Would this have worked if our coworker discarded some but not all changes from t3..t5
? In other words, is cherry-picking smart enough not to reapply a change that's already there? I'm not sure.
I don't know if this is the best solution. Other replies mention merging and rebasing in ways that I don't understand. But this was step-by-step, and I could understand what was happening, and it got us through this situation and I'm thankful for it.
Answered by chrispitude on January 2, 2022
It's good that you're thinking about how to fix the repository, but if your coworker only deleted new files and didn't overwrite a lot of updates, then a much simpler approach would be to simply restore the files that were deleted.
I'd probably start by trying to just cherry-pick (onto the current head) the original commits in which you added the code that has now gone missing.

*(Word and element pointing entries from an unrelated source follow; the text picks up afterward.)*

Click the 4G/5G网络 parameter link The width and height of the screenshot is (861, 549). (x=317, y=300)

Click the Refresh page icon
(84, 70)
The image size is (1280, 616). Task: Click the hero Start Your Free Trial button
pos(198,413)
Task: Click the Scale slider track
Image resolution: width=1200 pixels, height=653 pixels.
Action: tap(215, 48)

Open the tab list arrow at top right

If for whatever reason that doesn't work, just check out the old revision with the files you added, and re-add them in a new commit.
What you describe is actually a subset of a well-known Git anti-pattern, which for the life of me I cannot remember the name of - but the gist of it is, making any "manual edits" during a Git merge (i.e. edits that aren't actually resolving any merge conflicts but are making some totally unrelated change) is considered an extremely bad practice because they are essentially masked by the merge itself, and are easily overlooked in code reviews or debugging sessions.

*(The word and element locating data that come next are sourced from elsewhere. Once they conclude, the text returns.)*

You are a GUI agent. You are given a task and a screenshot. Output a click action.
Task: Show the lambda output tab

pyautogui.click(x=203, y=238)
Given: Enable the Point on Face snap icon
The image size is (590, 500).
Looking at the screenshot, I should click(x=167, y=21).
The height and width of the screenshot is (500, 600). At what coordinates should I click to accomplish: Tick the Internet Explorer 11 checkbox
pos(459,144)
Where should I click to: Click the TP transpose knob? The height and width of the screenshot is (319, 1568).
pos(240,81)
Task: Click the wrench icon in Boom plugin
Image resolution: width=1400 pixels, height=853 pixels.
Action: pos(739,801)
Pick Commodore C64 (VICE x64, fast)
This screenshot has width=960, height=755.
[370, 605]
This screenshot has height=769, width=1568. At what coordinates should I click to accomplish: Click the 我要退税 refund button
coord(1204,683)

So definitely explain to your coworker that this was an epic fail, but consider slapping on a band-aid before prepping for major surgery.
Answered by Aaronaught on January 2, 2022
If I understood correctly, this is your situation:
,-c--c--c--c--M--a--a--X ← develop
o--o--y--y--y--y-´
After some common history (o), you committed and pushed your work (y). Your coworker (c) did work on his local repository and did a bad merge (M). Afterwards there might be some additional commits (a) on top of M.
git reset --hard develop M^2
git branch coworker M^1
Now your graph looks exactly like before the bad merge:
,-c--c--c--c ← coworker
o--o--y--y--y--y ← develop
Do a good merge (G):
git checkout develop
git merge coworker
Resulting in:
,-c--c--c--c-、
o--o--y--y--y--y--G ← develop
Now transplant the additional commits:
git reset --hard X
git rebase --onto G M develop
This gives the final result:
,-c--c--c--c-、
o--o--y--y--y--y--G--a--a--X ← develop
Be aware that this might result in more merge conflicts. Also you just changed history, i.e. all your coworkers should clone/reset/rebase to the new history.
PS: of course you should replace G
, M
and X
in your commands by the corresponding commit id.